Document segment ::

Shooter Jennings and Grace Potter talk Ovation’s “Johnny Cash: Song By Song”

johnny cash song by song ovation

Shooter Jennings could barely see over a church pew when his father, country music legend Waylon Jennings, had a falling out with Shooter’s godfather — Waylon’s manager — and asked the little boy to pick himself a new one. Shooter chose a guy who always made him feel important — his dad’s friend and sometime bandmate Johnny Cash.

Meanwhile, a Vermont schoolgirl named Grace Potter who got the giggles over Cash’s “A Boy Named Sue” would rediscover the artist as a young aspiring rock star when she heard Cash’s 2003 Rick-Rubin-produced remake of the Nine Inch Nails song “Hurt,” that would put a searing coda on Cash’s life and career when he passed away months after its release. And impact the now 29-year-old Potter long after she formed her critically-embraced indie band Grace Potter & The Nocturnals.

Now both are a part of Ovation’s Johnny Cash: Song by Song, an original six-part retrospective that frames the life of the complex pop culture icon through six of his best-known hits — “I Walk the Line” (1956), “Ring of Fire” (1963), “Jackson” (1967), “A Boy Named Sue” (1969), “Sunday Mornin’ Comin’ Down” (1970) and “Hurt.” Also interviewed throughout the series are Cash’s son John Carter, Kris Kristofferson, Merle Haggard, Shelby Lynne, Marty Stuart, George Jones, Chris Isaak and others.

I spoke with Jennings and Potter about Cash and the lost art of legacy.

CGM: Shooter, you have such a unique perspective to offer the show…

Shooter Jennings: When I was 4 or 5 — I’m 33 now — is when The Highwaymen formed, so from a young age Cash’s family, Willie Nelson’s family, Kris’ family and our family were out on the road traveling together and doing these overseas tours, so our families bonded. [Cash] threw a roller-skating party for me and my friends at the Hendersonville skating rink. There’s a picture of my dad and him lacing up their roller skates. It’s pretty funny — bright neon pink and green roller skates.

johnny cash song by song ovation Shooter Jennings

CGM: What do you think of the songs that were ultimately selected?

Jennings: I think the choices are great because it’s like picking angles from which you view his life. Doing each of those songs is like setting up six different cameras, six different perspectives on his life. It’s a pretty brilliant way to deal with it, because you’re getting his personality, his life and you’re also getting that through the effect of the songs on these people in current pop culture. You’ve got everyone from [rapper] Yelawolf to the older guys — dudes who were peers of his.

Listed records ::
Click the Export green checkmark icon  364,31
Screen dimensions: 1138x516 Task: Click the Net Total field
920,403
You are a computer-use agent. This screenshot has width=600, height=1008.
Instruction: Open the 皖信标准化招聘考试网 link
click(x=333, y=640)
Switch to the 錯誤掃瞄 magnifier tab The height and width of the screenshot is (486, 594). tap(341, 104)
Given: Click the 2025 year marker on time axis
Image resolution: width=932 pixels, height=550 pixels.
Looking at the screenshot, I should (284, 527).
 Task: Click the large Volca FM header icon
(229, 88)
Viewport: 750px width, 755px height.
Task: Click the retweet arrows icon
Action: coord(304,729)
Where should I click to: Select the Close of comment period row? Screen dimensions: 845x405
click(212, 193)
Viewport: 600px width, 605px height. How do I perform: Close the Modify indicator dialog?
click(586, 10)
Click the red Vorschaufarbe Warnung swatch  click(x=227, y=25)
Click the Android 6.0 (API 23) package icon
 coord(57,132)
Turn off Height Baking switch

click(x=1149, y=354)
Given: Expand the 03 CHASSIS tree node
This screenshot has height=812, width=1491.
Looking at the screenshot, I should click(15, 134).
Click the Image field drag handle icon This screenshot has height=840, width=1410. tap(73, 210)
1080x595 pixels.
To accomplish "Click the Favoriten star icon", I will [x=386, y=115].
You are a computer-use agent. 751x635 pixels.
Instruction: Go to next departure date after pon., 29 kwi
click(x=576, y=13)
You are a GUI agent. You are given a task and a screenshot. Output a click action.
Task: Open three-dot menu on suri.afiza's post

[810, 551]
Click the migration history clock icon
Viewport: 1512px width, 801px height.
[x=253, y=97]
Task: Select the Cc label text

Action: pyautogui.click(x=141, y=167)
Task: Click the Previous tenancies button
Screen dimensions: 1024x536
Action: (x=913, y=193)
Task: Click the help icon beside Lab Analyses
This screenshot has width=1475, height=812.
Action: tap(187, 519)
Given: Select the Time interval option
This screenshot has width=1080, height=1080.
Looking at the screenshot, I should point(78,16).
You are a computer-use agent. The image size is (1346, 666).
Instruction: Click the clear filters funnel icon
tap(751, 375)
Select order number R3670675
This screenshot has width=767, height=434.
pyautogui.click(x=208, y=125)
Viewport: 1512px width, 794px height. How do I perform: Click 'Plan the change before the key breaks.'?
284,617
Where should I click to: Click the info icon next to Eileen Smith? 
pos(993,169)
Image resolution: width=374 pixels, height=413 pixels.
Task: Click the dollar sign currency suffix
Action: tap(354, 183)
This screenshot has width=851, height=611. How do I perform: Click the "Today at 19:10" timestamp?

Task set ::
A) Reproduce word for word the passage of the Johnny Cash article above that opens with the words containing "CGM: What do" and closes with "peers of his.".
B) According to the Johnny Cash article, where did Cash throw a roller-skating party for Shooter Jennings and his friends?

The answers ::
A)
CGM: What do you think of the songs that were ultimately selected?

Jennings: I think the choices are great because it’s like picking angles from which you view his life. Doing each of those songs is like setting up six different cameras, six different perspectives on his life. It’s a pretty brilliant way to deal with it, because you’re getting his personality, his life and you’re also getting that through the effect of the songs on these people in current pop culture. You’ve got everyone from [rapper] Yelawolf to the older guys — dudes who were peers of his.

B) At the Hendersonville skating rink.